Glad you like the sketch by Laz, Chippie, and thanks for the compliment in this connection. Glad, too, that you are through with the dentist—until April. Don't wait for me to “push” you then. 

Honey, I've thought time and again about my former reluctance for dancing and I could kick myself for every time I turned you down, but I have seen the error of my ways, and I'll never neglect you that way again. Forgiven? 

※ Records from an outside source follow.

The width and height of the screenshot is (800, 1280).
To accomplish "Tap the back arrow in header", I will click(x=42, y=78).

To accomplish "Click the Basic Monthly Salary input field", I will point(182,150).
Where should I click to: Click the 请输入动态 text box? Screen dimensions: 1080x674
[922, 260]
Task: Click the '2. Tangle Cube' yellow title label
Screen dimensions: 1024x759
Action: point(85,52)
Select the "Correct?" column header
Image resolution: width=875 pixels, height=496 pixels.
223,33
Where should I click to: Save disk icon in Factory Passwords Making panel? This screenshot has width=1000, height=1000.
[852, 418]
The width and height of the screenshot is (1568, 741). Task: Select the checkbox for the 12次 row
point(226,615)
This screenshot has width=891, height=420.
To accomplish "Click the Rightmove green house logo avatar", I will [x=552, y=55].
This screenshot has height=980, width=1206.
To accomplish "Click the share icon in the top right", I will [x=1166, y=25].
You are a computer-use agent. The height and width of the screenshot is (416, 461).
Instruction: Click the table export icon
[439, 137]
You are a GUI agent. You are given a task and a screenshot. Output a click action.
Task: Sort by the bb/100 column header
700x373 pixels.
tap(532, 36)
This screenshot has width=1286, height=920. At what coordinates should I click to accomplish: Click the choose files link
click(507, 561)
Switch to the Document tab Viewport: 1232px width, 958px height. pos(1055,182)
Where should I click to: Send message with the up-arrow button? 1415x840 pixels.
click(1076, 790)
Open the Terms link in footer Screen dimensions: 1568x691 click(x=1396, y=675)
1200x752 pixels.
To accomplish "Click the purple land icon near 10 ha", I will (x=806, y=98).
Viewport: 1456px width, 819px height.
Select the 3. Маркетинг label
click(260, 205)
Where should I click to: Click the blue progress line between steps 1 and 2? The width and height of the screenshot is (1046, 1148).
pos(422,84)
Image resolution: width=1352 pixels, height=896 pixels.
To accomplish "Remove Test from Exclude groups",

I bet Mom was tickled when she officially became an American. She certainly has a lot to be proud of. Not everyone can lay claim to being both Russian and American with sons in the American Army and nephews in the Russian army. Incidentally, I recently noted that her hometown (Bobriusk) is just beyond the advancing Red Armies, and by the time you receive this will probably be once again in Russian hands. 

Last night, after I finished writing to you, I indulged in a game of “stud” with the guys, who were clamoring for me to get in the game all the while I was writing. They should have saved their breaths, ’cause it cost them exactly ten bucks before the evening was out. Oh well, one must be sociable, dontcha know? 

Today I made out my own furlough together with four others, and I'm waiting for the 11th when I take off. One place on the form reads “Authorized to visit ______.” Lord, how I wished I could plunk Phila. right on that line! 

That'll have to be all for now, Sweetheart. How long is it since I've kissed you? 5-1/2 months? Then it's high time I resumed the practice. A long sweet kiss for you, darling, the same for Adele and my love to all. My best to the neighbors. I love you, my Eve. 

Yours,
Phil

P.S. Tell Ruthie to send the package.